The dean of Stanford Law School serves as the head of the law school at Stanford University. From 1893 until 1906, the school was headed by an executive before the deanship was established in the 1910s.

The current interim dean, Paul Brest, entered the office following the resignation of Robert Weisberg, becoming the third dean in the four month period since October 2023, when Jenny Martinez resigned to become provost of Stanford. George Triantis is dean designate and will assume the role of dean on June 17, 2024.

== List of executives of Stanford Law School ==
Prior to the establishment of the school's deanship, the school was run by an executive whose powers were de facto those of a dean.

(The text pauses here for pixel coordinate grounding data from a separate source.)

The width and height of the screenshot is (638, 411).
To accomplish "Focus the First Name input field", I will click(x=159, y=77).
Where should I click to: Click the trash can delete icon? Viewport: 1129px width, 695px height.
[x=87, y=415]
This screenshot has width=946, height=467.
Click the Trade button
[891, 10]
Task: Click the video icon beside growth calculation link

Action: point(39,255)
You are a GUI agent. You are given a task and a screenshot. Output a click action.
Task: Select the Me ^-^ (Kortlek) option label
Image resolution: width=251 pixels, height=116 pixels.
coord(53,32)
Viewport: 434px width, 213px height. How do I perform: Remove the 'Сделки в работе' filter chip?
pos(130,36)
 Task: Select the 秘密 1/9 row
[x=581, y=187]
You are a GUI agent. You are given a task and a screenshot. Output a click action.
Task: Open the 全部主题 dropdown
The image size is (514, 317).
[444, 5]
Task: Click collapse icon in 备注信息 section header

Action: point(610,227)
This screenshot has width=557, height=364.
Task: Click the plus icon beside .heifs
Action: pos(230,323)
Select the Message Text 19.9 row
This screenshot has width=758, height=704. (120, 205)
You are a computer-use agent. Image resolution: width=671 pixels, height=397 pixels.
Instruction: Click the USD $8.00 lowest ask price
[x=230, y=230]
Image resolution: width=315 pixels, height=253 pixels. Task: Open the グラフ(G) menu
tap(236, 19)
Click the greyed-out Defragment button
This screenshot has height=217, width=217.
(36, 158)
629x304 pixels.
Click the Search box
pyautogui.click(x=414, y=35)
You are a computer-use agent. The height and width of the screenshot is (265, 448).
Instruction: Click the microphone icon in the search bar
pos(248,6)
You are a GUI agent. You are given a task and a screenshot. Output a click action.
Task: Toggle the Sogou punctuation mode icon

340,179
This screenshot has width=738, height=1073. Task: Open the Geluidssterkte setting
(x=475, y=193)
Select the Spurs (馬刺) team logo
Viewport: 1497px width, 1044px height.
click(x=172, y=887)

| No. | Picture | Name | Took office | Left office |
|---|---|---|---|---|
| 1 | Nathan Abott | Nathan Abbott | 1893 | 1907 |
| 2 |  | Charles Henry Huberich | 1906 | 1906 |

== List of deans of Stanford Law School ==
Since the deanship was established in the 1910s, 14 people have served as dean.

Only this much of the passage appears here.